By Lauren Mirkin, MS, CNS, LDN, LGPC
Licensed nutritionist

Many patients who develop pre-diabetes or diabetes have frequent cravings for sweet drinks such as regular or diet (artificially sweetened) soda or lemonade. They will also tend to eat high-sugar foods such as candy, cookies and pastries. Some will be “carb cravers” who feel they cannot live without large servings of starches such as bread, bagels and pasta on a daily basis.

Whenever patients reports these types of eating patterns to me during nutrition consultations, I will generally recommend they try chromium, an inexpensive mineral that helps the body use insulin more efficiently.

 

Why is chromium important?

Several nutrition researchers have noted that when people eat highly refined diets that include high amounts of sugar and other processed carbohydrates that require chromium for metabolism, they put themselves at risk for chromium deficiency and the development of diabetes.

Note: Chromium levels can be measured using specialized labs such as Spectracell. The company uses a process called functional intracellular analysis to measure the levels of chromium and other micronutrients within white blood cells.
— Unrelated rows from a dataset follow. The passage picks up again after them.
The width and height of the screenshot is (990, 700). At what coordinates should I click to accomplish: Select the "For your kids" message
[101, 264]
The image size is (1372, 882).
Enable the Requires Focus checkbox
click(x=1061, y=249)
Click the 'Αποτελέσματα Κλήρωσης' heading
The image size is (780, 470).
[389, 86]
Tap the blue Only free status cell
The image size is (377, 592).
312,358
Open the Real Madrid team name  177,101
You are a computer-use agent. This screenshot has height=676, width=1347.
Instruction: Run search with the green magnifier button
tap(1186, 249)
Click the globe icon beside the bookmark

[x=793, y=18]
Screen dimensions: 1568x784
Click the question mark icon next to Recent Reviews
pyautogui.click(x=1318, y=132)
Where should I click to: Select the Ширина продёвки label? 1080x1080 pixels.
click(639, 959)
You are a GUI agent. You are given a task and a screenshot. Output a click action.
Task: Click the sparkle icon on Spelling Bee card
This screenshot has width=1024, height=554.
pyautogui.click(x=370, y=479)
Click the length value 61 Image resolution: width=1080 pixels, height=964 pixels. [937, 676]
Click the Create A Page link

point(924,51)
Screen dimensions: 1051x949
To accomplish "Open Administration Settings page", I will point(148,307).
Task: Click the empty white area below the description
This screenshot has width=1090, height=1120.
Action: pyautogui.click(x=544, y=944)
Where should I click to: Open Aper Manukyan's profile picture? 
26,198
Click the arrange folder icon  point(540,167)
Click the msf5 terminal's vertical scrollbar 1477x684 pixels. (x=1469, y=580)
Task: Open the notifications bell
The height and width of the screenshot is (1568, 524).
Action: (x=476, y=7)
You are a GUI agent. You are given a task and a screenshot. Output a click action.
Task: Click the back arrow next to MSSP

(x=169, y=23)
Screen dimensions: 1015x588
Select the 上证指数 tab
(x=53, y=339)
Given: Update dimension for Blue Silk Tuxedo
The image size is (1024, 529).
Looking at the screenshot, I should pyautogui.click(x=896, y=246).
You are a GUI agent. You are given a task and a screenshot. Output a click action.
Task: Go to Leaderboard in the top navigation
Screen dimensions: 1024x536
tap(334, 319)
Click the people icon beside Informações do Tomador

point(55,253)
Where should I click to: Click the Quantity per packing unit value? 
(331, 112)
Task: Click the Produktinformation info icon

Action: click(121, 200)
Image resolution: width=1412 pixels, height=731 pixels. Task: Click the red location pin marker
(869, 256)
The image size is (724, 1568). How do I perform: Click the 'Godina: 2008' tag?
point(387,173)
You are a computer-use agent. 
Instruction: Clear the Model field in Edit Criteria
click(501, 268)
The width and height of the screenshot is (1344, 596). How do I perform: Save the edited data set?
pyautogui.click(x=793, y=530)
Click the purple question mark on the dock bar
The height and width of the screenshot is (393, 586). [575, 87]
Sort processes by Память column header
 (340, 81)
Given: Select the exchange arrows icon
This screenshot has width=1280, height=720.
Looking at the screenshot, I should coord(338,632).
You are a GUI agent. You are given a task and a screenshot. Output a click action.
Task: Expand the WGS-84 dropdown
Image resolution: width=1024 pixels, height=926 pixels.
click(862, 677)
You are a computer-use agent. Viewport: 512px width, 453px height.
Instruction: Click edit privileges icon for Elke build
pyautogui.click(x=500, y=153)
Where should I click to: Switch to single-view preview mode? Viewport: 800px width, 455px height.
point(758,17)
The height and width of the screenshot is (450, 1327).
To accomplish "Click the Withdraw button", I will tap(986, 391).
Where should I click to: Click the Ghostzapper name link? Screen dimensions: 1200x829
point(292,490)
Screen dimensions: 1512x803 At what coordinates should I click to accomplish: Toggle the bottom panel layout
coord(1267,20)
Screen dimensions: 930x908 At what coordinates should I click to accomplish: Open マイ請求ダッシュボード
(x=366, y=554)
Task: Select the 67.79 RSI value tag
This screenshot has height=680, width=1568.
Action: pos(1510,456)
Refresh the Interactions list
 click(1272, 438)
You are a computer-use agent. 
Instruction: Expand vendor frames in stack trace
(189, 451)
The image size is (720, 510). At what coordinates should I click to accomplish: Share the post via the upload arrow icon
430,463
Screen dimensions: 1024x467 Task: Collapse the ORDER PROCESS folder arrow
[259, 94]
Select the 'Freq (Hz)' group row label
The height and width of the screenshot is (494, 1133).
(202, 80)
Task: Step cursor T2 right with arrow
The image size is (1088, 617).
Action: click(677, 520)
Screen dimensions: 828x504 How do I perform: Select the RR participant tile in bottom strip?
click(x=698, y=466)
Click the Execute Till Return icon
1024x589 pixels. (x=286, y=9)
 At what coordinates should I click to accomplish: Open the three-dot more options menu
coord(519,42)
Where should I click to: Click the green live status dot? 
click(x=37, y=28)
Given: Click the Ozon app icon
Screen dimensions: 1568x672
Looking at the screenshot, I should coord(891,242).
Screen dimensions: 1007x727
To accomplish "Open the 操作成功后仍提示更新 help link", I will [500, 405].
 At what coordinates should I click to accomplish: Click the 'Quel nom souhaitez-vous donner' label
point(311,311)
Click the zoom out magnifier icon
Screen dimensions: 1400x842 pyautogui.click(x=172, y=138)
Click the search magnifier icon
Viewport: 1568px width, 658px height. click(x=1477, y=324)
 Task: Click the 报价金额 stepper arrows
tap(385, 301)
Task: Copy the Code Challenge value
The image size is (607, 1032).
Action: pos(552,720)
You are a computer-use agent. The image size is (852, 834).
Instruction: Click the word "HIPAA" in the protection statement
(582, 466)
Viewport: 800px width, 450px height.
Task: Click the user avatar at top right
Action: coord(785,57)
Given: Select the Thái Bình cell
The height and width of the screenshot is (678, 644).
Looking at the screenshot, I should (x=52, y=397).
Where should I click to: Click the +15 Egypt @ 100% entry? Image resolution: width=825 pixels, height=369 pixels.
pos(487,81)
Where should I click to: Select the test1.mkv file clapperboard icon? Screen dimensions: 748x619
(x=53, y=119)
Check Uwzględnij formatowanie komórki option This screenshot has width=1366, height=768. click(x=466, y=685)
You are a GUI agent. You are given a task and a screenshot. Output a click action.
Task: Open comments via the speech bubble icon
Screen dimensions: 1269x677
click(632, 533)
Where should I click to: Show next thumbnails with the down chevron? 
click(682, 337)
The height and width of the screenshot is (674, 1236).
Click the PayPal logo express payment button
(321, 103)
Chromium is important in glucose metabolism because it is a critical component of glucose tolerance factor, a compound that helps insulin transport glucose from the blood to the cells. Chromium may also facilitate the binding of insulin to the cell membrane. A chromium deficiency can therefore result in insulin resistance.

Patients with type 2 diabetes tend to be deficient in chromium, although it is not clear whether this is a cause or a result of their condition. Since chromium potentiates insulin’s action, patients with elevated blood sugar can benefit from chromium supplementation.

 

Studies on chromium

Several studies have shown how chromium can benefit blood sugar levels. Here are two examples:

• Dr. Richard Anderson, a well-known mineral researcher with the USDA , found in a double-blind study involving 29 type 2 diabetics that 1000mcg per day of chromium improved insulin sensitivity.

Anderson, R. A. “Chromium in the prevention and control of diabetes.” Diabetes and Metabolism (Paris) 26:1 (2000):22-27.

• In a placebo-controlled study involving 37 patients with type 2 diabetes who were on a sulfonylurea drug, researchers at the University of Vermont found that chromium supplementation significantly improved insulin sensitivity and glucose control and helped curb weight gain and abdominal obesity.

Martin, J., et al. “Chromium picolinate supplementation attenuates body weight gain and increases insulin sensitivity in subjects with type 2 diabetes.” Diabetes Care (August 2006): 1826-1832.

 

What dosage and form are best?

• Start with 200 mcg. (micrograms) with breakfast and dinner. Another 200 mcg. can be added at lunch. Clinical studies have used up to 1000mcg. per day without toxicity or side effects.

• I usually recommend ChromeMate chromium polynicotinate. Another choice is chromium picolinate. Both these types of chromium have been in wide consumer use for more than 20years.